Recast the data below as a JSON list of strings, one per line, with blank lines left out: begin at the line that has "Open Git tool window icon at bottom-left" and stop after the line that has "tap(286, 726)".

_Task material_
------------------------------------------------

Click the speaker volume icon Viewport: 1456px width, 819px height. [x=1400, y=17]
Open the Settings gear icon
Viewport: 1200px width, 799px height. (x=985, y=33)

------------------------------------------------

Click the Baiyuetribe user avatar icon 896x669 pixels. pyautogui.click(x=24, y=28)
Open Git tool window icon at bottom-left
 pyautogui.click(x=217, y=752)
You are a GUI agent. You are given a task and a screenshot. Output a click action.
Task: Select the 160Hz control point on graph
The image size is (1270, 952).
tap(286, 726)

------------------------------------------------

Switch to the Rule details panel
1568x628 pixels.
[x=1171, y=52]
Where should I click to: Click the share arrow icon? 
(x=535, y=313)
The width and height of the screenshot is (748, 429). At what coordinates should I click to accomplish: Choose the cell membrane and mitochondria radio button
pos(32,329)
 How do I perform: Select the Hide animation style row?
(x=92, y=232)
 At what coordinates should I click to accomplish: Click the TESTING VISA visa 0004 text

------------------------------------------------

_Worked answer_
[
  "Open Git tool window icon at bottom-left",
  " pyautogui.click(x=217, y=752)",
  "You are a GUI agent. You are given a task and a screenshot. Output a click action.",
  "Task: Select the 160Hz control point on graph",
  "The image size is (1270, 952).",
  "tap(286, 726)"
]